I guess some people like that.
— Modern Times —
The Best of the Colbert Report (Paramount)
Fresh off his attempts to get on the presidential ballot in South Carolina, Comedy Central has released The Best of the Colbert Report (Paramount), a potpourri of ridiculous moments from the comedian’s exceptionally loony series. Much of the stuff here is predictably uproarious (his dissection of the term ‘truthiness’ is just as funny as you’ve heard from the guys at the office), and even though it’s hard to get through in one sitting, there’s enough liberal oddity and humor here to keep leftists occupied for hours and hours.
Everybody Loves Raymond: The Complete Series (HBO)
For those with less politically-slanted boob tube interests, there’s always Everybody Loves Raymond: The Complete Series (HBO), a collection of all things Romano. Featuring new packaging – it comes in the shape of a house! – and a collectible book, it’s simultaneously hard to dislike the show (when it gets rolling, it can be painfully funny) and difficult to recommend it (as funny as it is, it’s not exactly the thing that folks might revisit again and again). But leave it to HBO to give the show a lovely package – for anybody with half a heart of love for the family at ELR’s center and a wallet full of cash, this set’s as nice a compilation as any show’s likely to get. If only Who’s The Boss? got the same treatment…
The Sopranos: Season Six, Volume II (HBO)
And then there’s The Sopranos: Season Six, Volume II (HBO). A must-see coda to the show that will be remembered as half of HBO’s grand TV establishment (Sex and the City being the other), these episodes are as challenging as they are devastating, as formally rambunctious as they are endlessly engaging. In order to avoid getting hate mail from those who haven’t seen how the show ends, I’ll stay away from specifics, but two or three of the last episodes here are among the greatest the series ever offered. One thing’s for sure: You’ll never listen to Journey the same way again.
And HBO sweetens the deal by offering Blu-ray and HD DVD editions of this final installment, as well. HBO sent ET the HD DVD version, and it’s simply stunning. Detail is exceptional, colors are vibrant and punchy, and the show’s superb sound design is presented with flair and savvy, enveloping fidelity. It’s worth going out to get a high-def player just to get the full experience.
ANIMATION IN HD
Pixar Short Films Vol. 1 (Disney)
Speaking of high-def, though, there’s little likelihood you’ll get a chance to experience anything quite as beautiful as Disney’s new Blu-ray releases of Cars, Ratatouille and Pixar Short Films Vol. 1. And this isn’t a back-patting reassurance of the new format, either – while the early Pixar films are presented as well as they can be (with slight inconsistencies), there are simply no ways to describe how crystal clear and crisp these images are.

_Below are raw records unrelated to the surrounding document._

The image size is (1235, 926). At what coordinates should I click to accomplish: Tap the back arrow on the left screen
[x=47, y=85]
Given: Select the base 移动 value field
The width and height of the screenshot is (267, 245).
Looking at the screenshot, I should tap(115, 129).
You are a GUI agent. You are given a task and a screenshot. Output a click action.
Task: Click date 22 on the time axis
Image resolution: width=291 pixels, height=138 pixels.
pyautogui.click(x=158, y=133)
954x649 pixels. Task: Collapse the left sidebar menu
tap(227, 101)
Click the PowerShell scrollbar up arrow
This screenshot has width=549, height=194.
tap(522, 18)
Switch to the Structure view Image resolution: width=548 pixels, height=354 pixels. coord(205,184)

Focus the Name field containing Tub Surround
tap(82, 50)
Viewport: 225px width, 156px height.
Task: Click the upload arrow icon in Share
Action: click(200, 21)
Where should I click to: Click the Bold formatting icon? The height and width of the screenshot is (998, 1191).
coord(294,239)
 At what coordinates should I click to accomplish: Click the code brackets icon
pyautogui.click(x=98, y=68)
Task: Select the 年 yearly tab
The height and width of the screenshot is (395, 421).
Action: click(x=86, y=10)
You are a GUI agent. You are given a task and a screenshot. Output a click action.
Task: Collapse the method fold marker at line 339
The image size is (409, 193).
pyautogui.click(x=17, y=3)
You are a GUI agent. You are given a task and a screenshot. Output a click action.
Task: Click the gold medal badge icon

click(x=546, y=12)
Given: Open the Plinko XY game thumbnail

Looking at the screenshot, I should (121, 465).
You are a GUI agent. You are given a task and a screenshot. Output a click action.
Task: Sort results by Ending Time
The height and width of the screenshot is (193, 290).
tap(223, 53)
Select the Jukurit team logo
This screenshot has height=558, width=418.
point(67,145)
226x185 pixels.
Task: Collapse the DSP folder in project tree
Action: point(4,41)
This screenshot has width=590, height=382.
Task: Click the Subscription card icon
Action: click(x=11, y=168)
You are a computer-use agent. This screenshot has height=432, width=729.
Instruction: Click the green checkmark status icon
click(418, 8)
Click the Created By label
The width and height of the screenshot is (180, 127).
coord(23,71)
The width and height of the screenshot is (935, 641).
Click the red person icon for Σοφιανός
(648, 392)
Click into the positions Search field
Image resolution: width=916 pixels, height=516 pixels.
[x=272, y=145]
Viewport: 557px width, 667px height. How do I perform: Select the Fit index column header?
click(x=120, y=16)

They’re simply astonishing.
The only drag is that Ratatouille and Cars are by far the least impressive Pixar films in the company’s pantheon, and the Pixar Short Films set is for devoted aficionados only (while adorable, it’s unlikely that kids will respond to them the same way they do to, say, Finding Nemo). So with these releases, Disney has announced with exceptional fortitude that Blu-ray really looks that good.